L’ancienne porte-parole du secrétaire général de l’ONU Ban Ki-moon s’est dite «révoltée en tant qu’Haïtienne que sous couvert d’une des dates les plus sacrées de notre histoire de peuple, on brandisse de nouveau cet étendard galvaudé d’une réconciliation sans justice, faite de faux semblants et de banalisation des crimes et de la corruption».
«J’ai voulu rassembler à mes côtés (…) tous les anciens présidents qui vivent dans le pays pour montrer que même si nous avons des différences, nous pouvons nous réunir pour répondre à notre devoir lorsque l’intérêt du pays est menacé», avait justifié le président Michel Martelly saluant la présence de l’ancien dictateur Jean-Claude Duvalier et de l’ex-général putschiste Prosper Avril à la tribune officielle le 1er janvier.
Les autres présidents invités – dont Jean-Bertrand Aristide et René Préval – n’étaient pas présents. «Leurs places sont là et les attendent», avait ajouté le président Martelly.
«S’entourer d’une telle compagnie est dégradant pour les Pères de la patrie. C’est une insulte aux victimes de la dictature des Duvalier (1957-1986) père et fils», a commenté le cinéaste Arnold Antonin.
Antonin, qui vient de sortir un documentaire intitulé Le règne de l’impunité en Haïti et qui couvre la période de la dictature, juge que la présence de Duvalier à une cérémonie officielle alors qu’il est poursuivi par la justice, vide de son sens le mot réconciliation.
«Une participation provocatrice»
«C’est une aberration. La réconciliation ne peut être fondée que sur la justice et la vérité», a soutenu Antonin, interrogé au téléphone par l’AFP.
Intervenant dans la ville des Gonaïves où fut proclamée en 1804 l’indépendance d’Haïti vis-à-vis de la France, le président Martelly avait appelé à l’unité des Haïtiens afin de reconstruire Haïti.

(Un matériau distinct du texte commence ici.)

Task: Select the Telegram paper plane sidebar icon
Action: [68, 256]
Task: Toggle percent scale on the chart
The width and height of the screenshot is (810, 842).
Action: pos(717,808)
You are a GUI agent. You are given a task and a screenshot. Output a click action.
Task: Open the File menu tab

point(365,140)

Nicole Magloire, une ancienne détenue et exilée de la dictature s’est elle aussi dite «choquée» de voir l’ex-dictateur Duvalier inviter avec les autres présidents à une cérémonie officielle. «Ce qui me frappe c’est l’invitation lancée à la fois aux présidents élus légitimement et à ceux qui ont été illégitimes. Je ne vois pas ce qu’un ancien dictateur illégitime vient faire à la cérémonie de la fête de l’indépendance», s’est étonnée Nicole Magloire qui a témoigné dans le procès contre Duvalier.
La présence de «Bébé Doc» aux cérémonies du 1er janvier a reçu le même accueil de l’écrivain haïtien Robert Berrouet-Oriol, qui vit au Québec: «Nous sommes en présence du retour à visage découvert du duvaliérisme au pouvoir d’État avec la participation éhontée, provocatrice, de Jean Claude Duvalier aux cérémonies officielles marquant l’anniversaire de l’indépendance d’Haïti».

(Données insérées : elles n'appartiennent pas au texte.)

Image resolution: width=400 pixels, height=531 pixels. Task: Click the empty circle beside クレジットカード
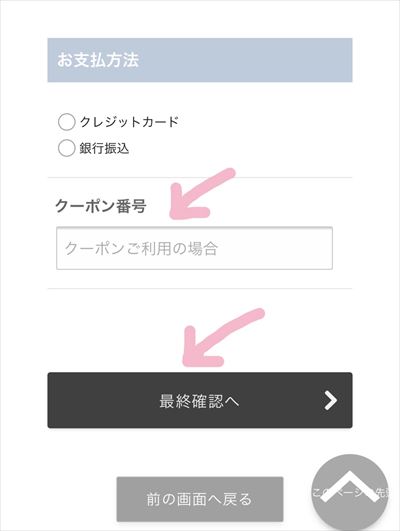[x=66, y=122]
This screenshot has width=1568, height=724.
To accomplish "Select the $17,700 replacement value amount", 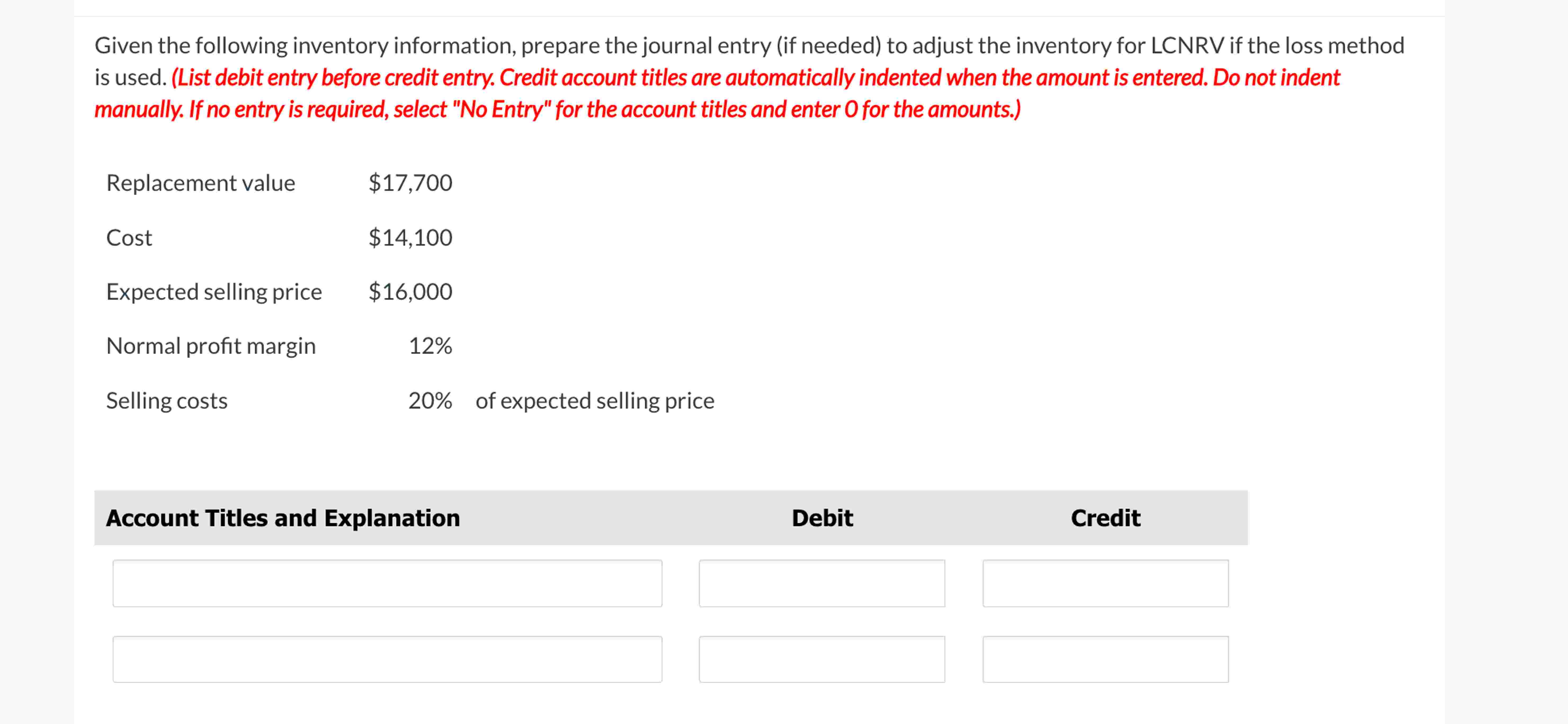I will tap(410, 182).
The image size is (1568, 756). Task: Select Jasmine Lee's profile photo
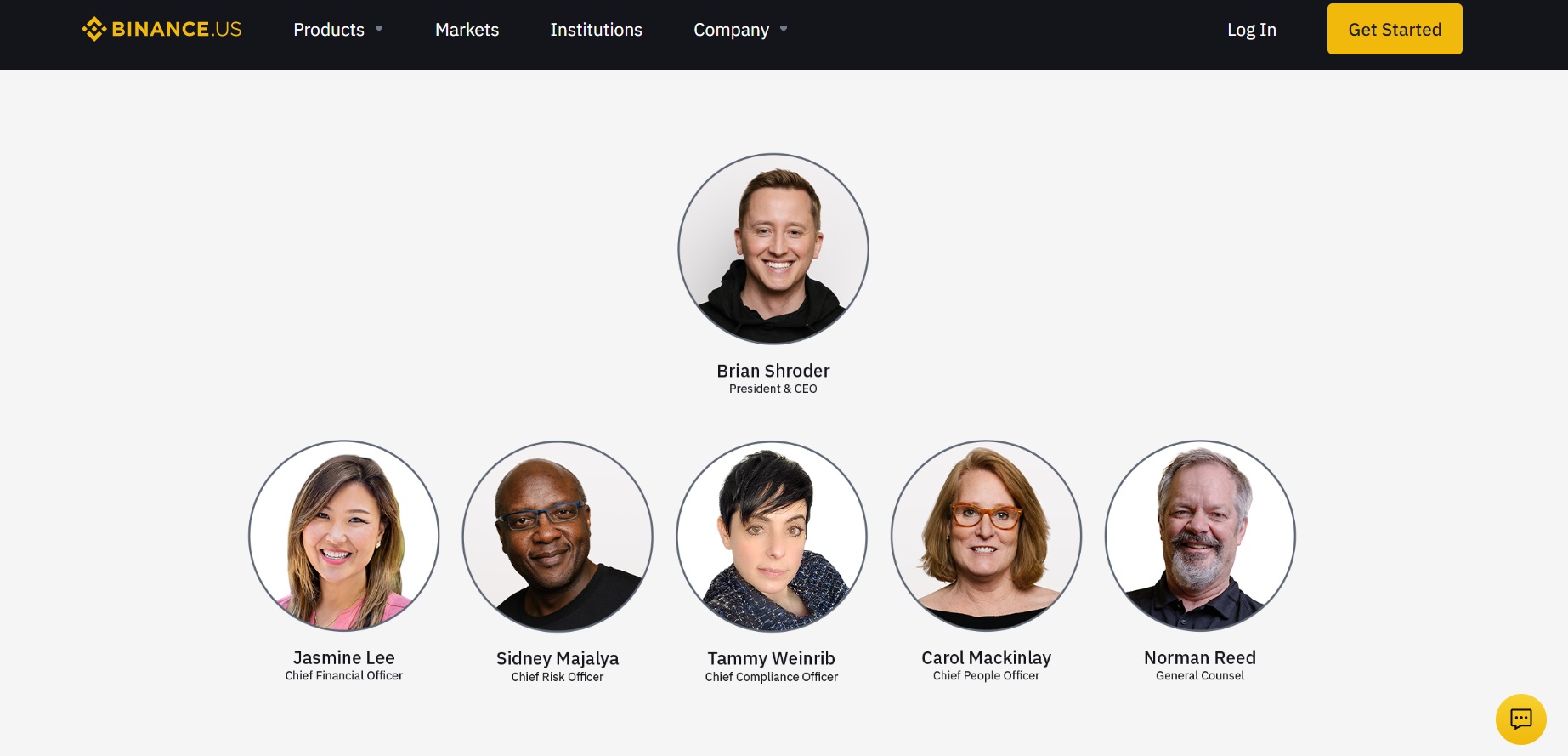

En revanche, Evans Paul, leader d’un parti politique d’opposition, pense que la démarche du président Martelly n’empêchera pas la justice de faire son travail. «Jean-Claude Duvalier a un statut d’ancien président comme les autres. Toutes les autres considérations viennent après», a soutenu Evans Paul, estimant que certains des successeurs de Duvalier n’avaient «pas fait mieux que lui». «Je suis en faveur d’un dialogue inclusif, surtout avec les gens qui ont des divergences», a-t-il indiqué.
Chassé du pouvoir en 1986 par un soulèvement populaire, Jean-Claude Duvalier est revenu en Haïti en janvier 2011 après 25 ans d’exil en France. Il est poursuivi par la justice pour crimes contre l’humanité et détournements de fonds.